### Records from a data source
******

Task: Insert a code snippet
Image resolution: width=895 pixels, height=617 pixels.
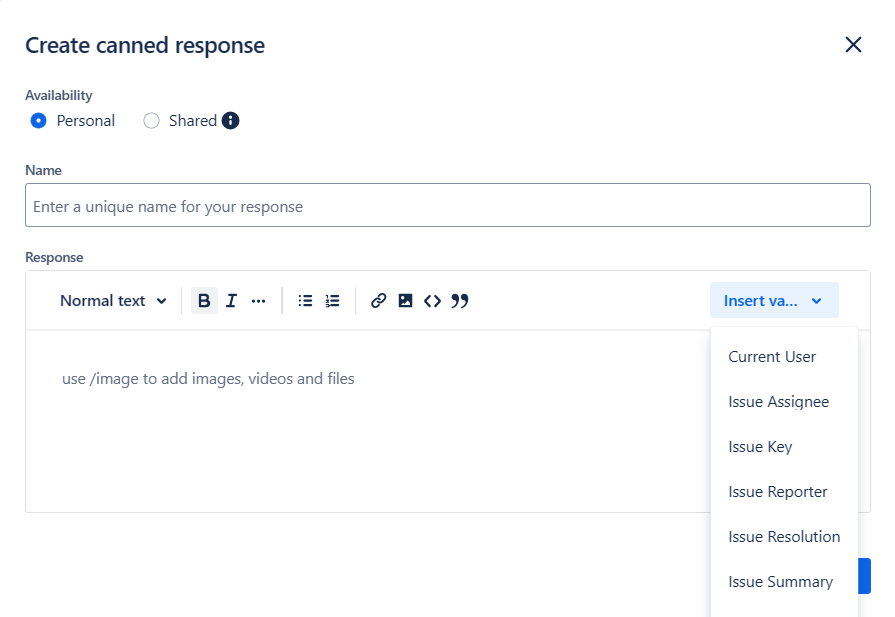Action: [432, 300]
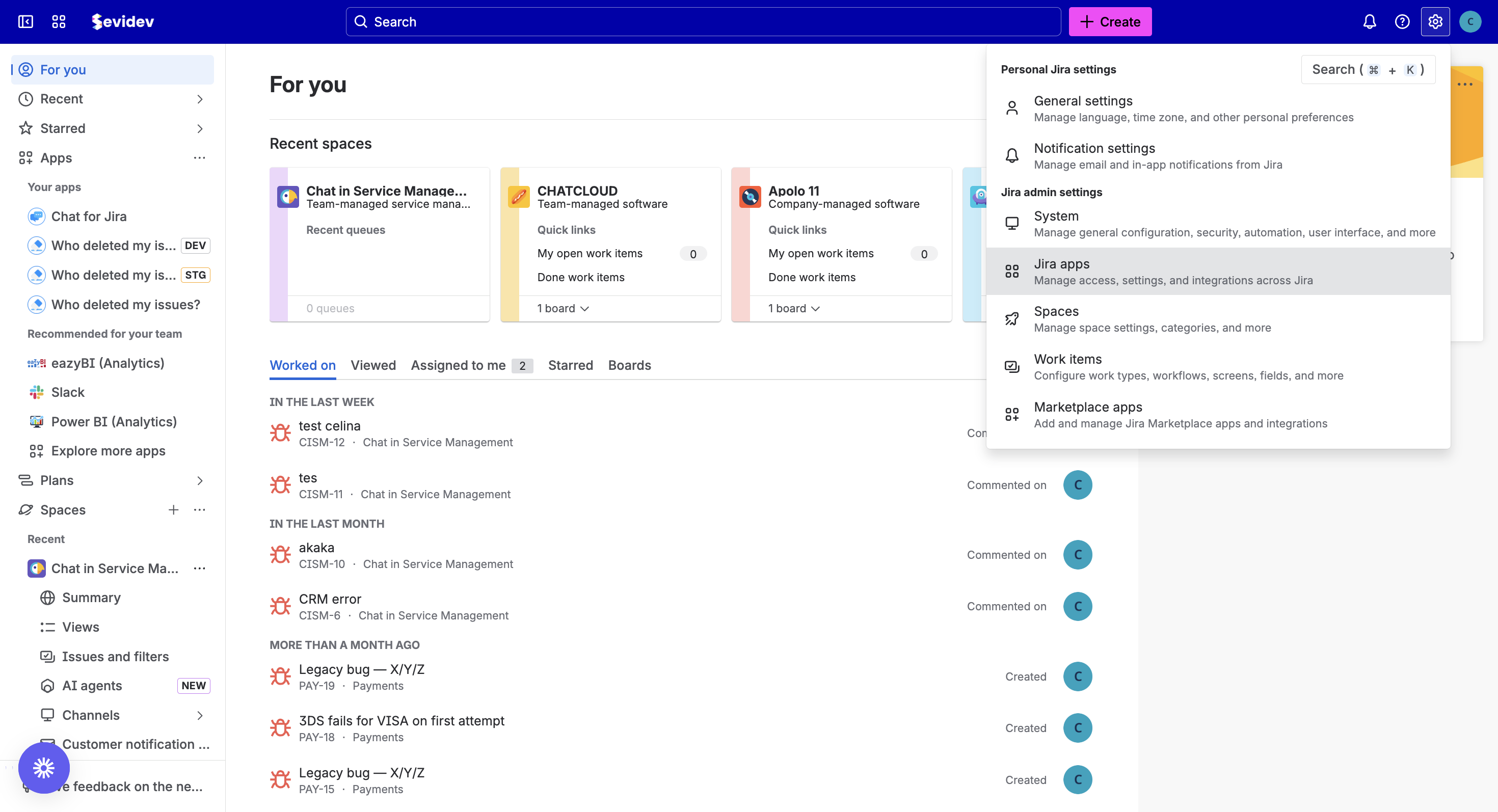Open the Slack app in sidebar
Image resolution: width=1498 pixels, height=812 pixels.
pyautogui.click(x=68, y=392)
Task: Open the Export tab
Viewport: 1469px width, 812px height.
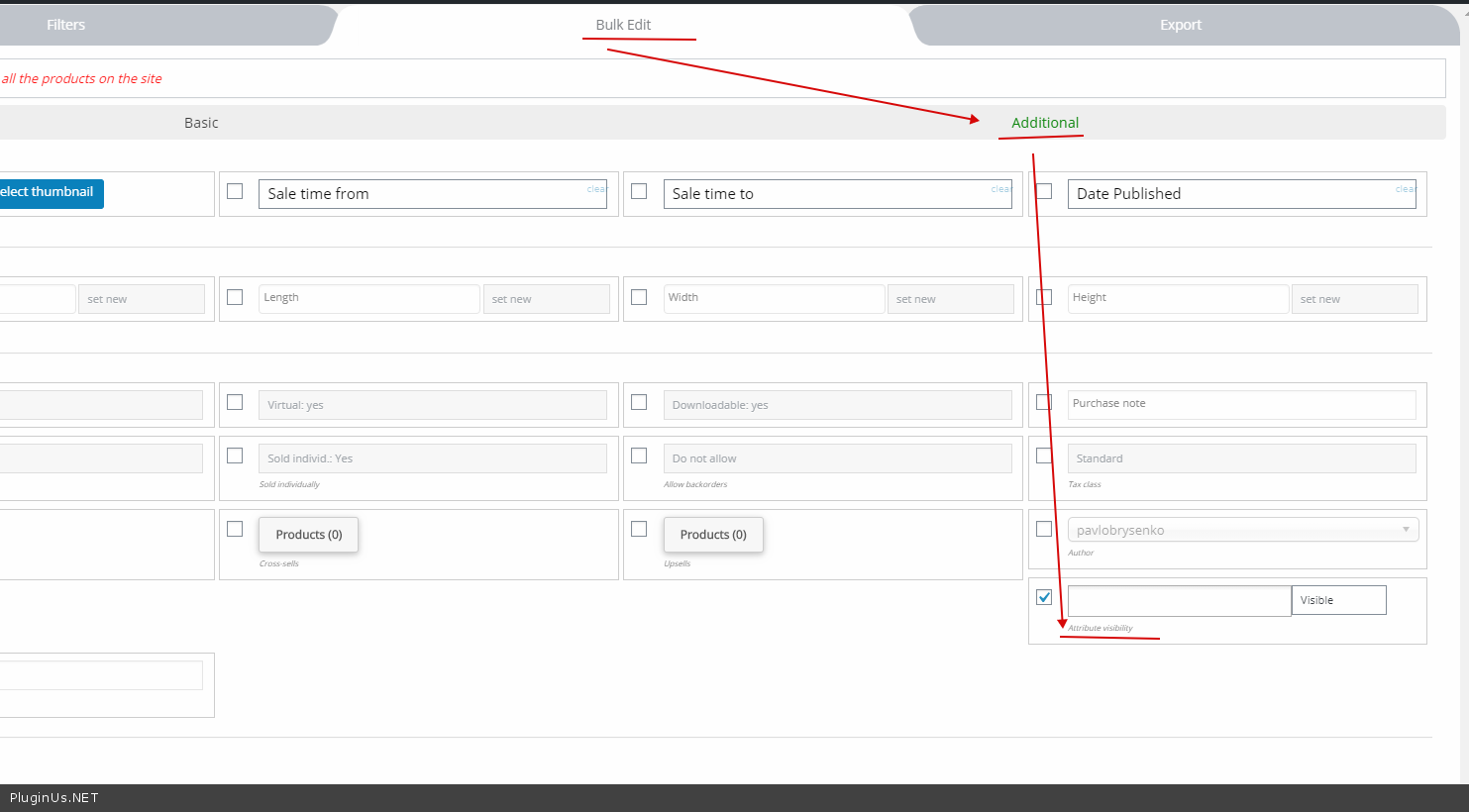Action: 1180,25
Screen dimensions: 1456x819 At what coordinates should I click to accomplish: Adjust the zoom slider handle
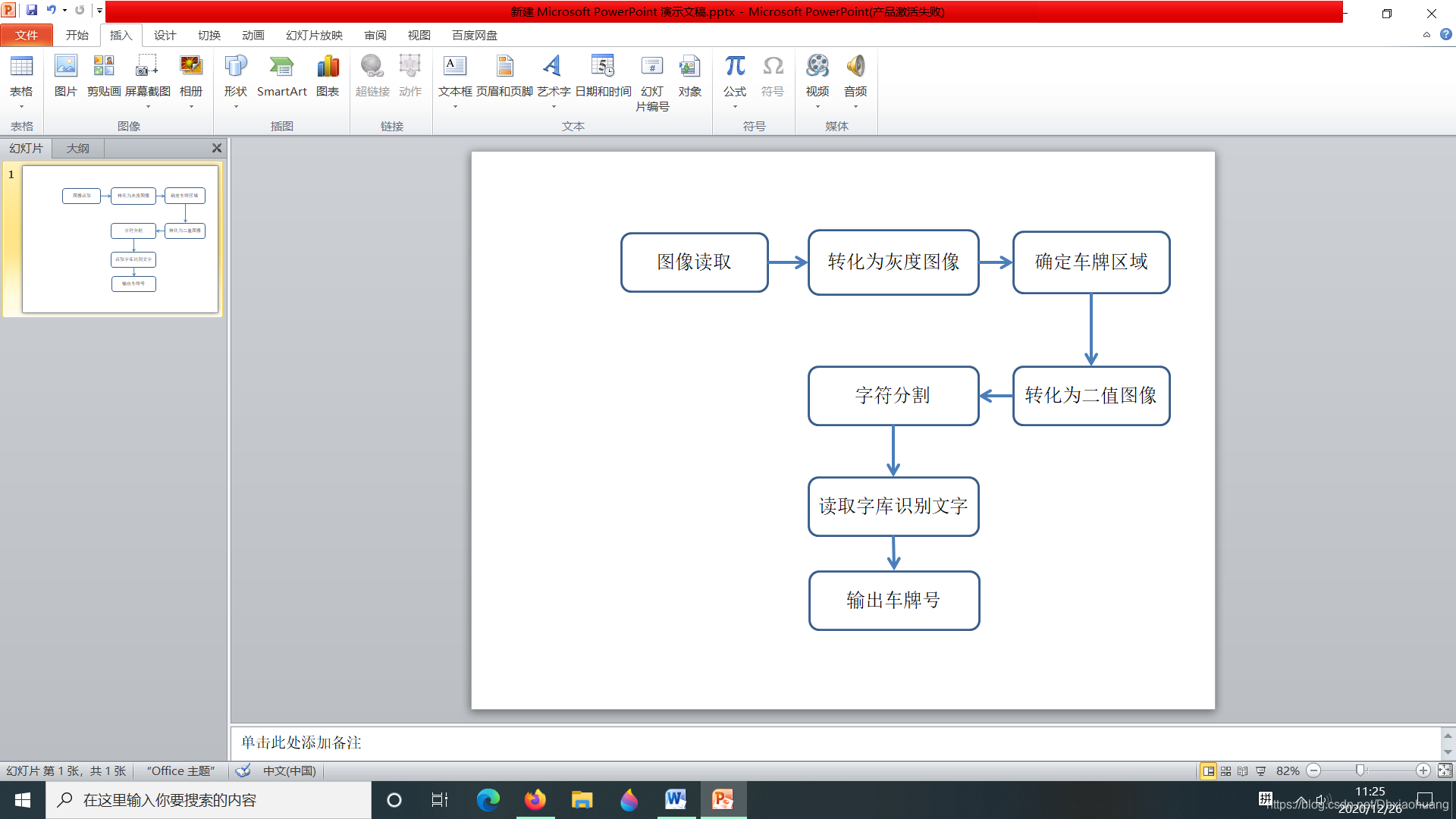click(x=1360, y=770)
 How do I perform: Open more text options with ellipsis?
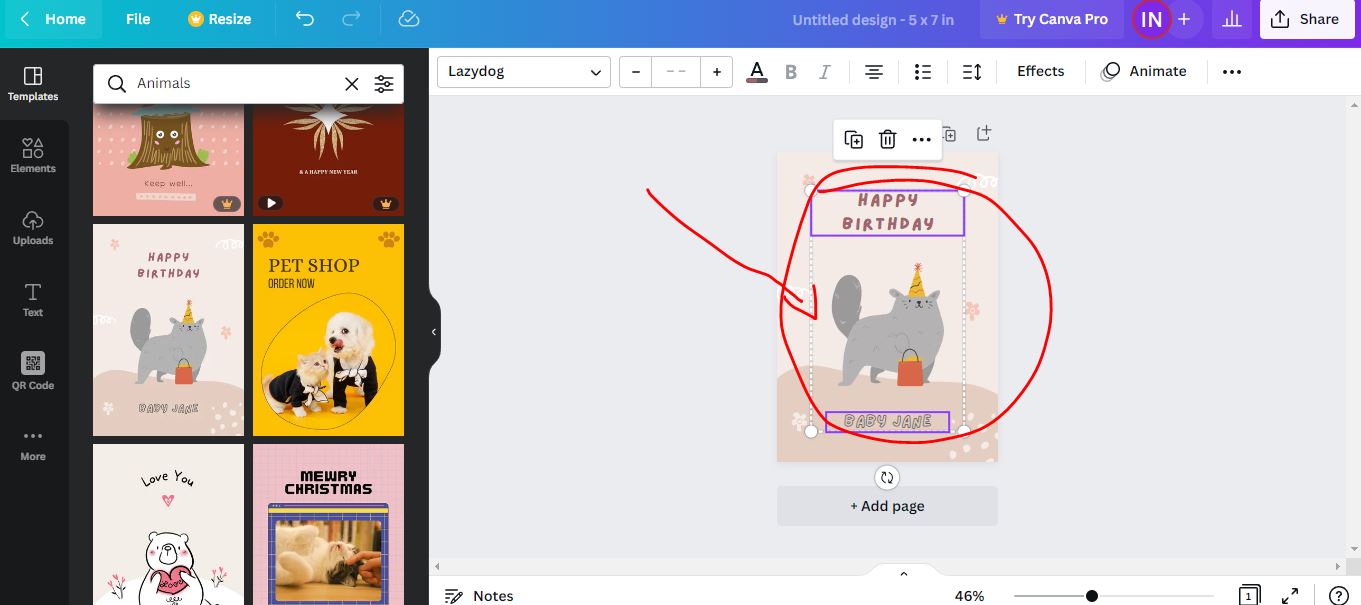[1231, 71]
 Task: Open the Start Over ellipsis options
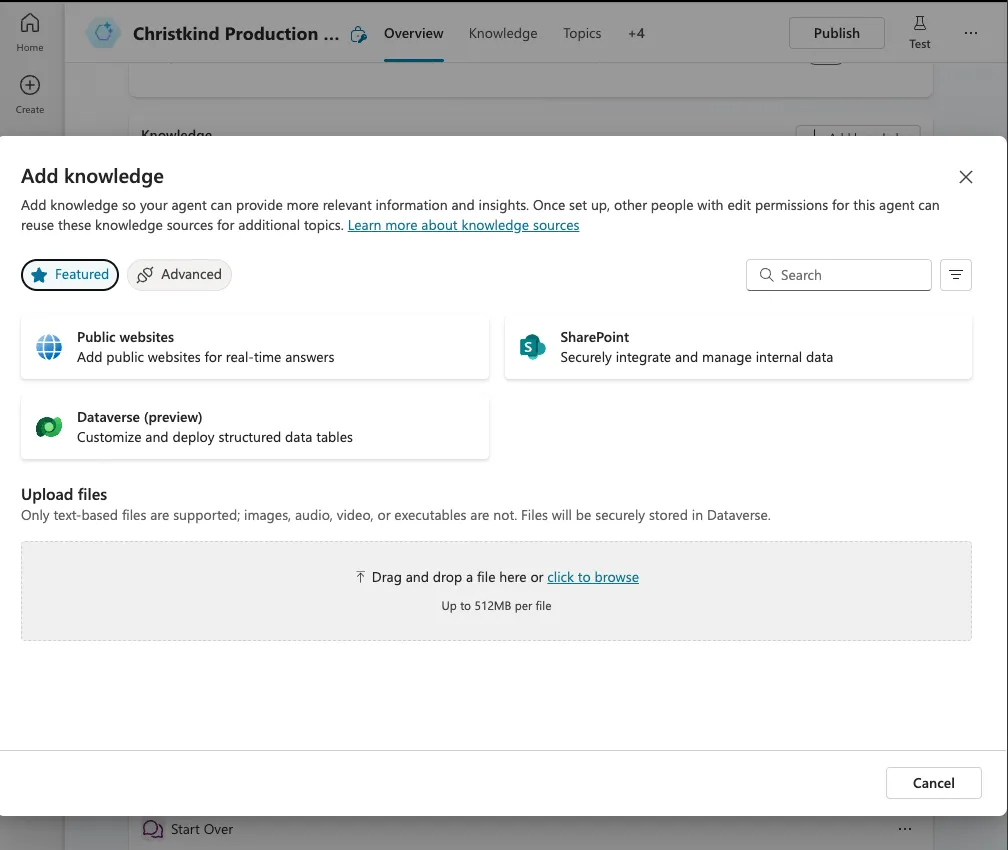905,829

******

### WHAT IS ASKED
Write every line of the records above as a JSON list of strings, one string per line, skipping blank lines and leaving out the pictures.

### REPLY
[
  "Task: Insert a code snippet",
  "Image resolution: width=895 pixels, height=617 pixels.",
  "Action: [432, 300]",
  "Open the Slack app in sidebar",
  "Image resolution: width=1498 pixels, height=812 pixels.",
  "pyautogui.click(x=68, y=392)",
  "Task: Open the Export tab",
  "Viewport: 1469px width, 812px height.",
  "Action: 1180,25",
  "Screen dimensions: 1456x819 At what coordinates should I click to accomplish: Adjust the zoom slider handle",
  "click(x=1360, y=770)",
  " How do I perform: Open more text options with ellipsis?",
  "[1231, 71]",
  " Task: Open the Start Over ellipsis options",
  "905,829"
]